Many of us have someone in our life who challenges our ability to trust and care for ourselves.
When we hear that person’s voice or are in his or her presence, we may forget all we know about what is real, about how to own our power, about how to be direct, about what we know and believe to be true, about how important we are.
We give up our power to that person. The child in us gets hooked with a mixture of powerful feelings—love, fear, or anger. We may feel trapped, helpless, or so attracted that we can’t think straight. There may be a powerful tug-of-war going between feelings of anger and our need to be loved and accepted, or between our head and our heart.
We may be so enamored or intimidated that we revert to our belief that we can’t react or respond to this person any differently.
We get hooked.
We don’t have to stay under a spell.
We start by becoming aware of the people who hook us, and then accepting that.
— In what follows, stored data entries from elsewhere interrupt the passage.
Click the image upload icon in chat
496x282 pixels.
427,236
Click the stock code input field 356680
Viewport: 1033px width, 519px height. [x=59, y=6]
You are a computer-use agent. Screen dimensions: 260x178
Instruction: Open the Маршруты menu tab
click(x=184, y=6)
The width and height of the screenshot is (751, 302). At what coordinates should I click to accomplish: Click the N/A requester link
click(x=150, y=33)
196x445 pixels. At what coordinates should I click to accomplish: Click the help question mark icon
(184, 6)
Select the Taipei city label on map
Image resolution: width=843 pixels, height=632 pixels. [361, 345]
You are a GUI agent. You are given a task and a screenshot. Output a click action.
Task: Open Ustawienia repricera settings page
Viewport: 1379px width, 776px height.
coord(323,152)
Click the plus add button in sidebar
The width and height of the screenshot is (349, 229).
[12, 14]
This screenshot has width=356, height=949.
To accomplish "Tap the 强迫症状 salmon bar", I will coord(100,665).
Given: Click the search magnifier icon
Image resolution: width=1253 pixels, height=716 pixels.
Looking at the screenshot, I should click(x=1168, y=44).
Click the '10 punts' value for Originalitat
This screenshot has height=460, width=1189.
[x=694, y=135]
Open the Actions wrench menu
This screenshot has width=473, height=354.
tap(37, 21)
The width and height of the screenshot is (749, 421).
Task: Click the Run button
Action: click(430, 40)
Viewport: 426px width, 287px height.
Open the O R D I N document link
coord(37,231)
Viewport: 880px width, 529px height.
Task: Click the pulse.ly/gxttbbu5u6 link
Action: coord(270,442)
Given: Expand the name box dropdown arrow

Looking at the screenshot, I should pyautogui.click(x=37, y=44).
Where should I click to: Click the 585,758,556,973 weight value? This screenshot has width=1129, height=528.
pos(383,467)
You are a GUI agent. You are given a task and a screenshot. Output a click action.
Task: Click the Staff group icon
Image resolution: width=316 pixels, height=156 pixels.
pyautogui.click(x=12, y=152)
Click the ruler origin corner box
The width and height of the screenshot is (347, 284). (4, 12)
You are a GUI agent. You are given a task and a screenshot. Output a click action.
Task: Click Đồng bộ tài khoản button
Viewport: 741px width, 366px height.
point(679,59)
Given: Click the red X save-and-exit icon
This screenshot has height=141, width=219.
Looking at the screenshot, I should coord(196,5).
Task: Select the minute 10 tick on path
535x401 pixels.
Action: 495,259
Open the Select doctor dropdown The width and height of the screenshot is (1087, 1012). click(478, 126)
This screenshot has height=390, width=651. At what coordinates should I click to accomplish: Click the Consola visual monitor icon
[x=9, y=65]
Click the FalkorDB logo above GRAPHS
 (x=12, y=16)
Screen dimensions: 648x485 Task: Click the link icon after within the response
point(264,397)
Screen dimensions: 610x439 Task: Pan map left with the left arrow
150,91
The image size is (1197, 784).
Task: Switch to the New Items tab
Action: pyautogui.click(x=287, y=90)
We can force ourselves through the motions of reacting differently to that person, even if that new reaction is awkward and uncomfortable.
Search out our motivations. Are we somehow trying to control or influence the other person? We cannot change the other person, but we can stop playing our part of the game. One good way to do this is by detaching and letting go of any need to control.
The next step is learning to own our power to take care of ourselves, to be who we are free from their influence. We can learn to own our power with difficult people. It may not happen overnight, but we can begin, today, to change our self-defeating reactions to the people who have hooked us.
God, help me identify the relationships where I have forfeited my power. Help me unhook and begin owning my power.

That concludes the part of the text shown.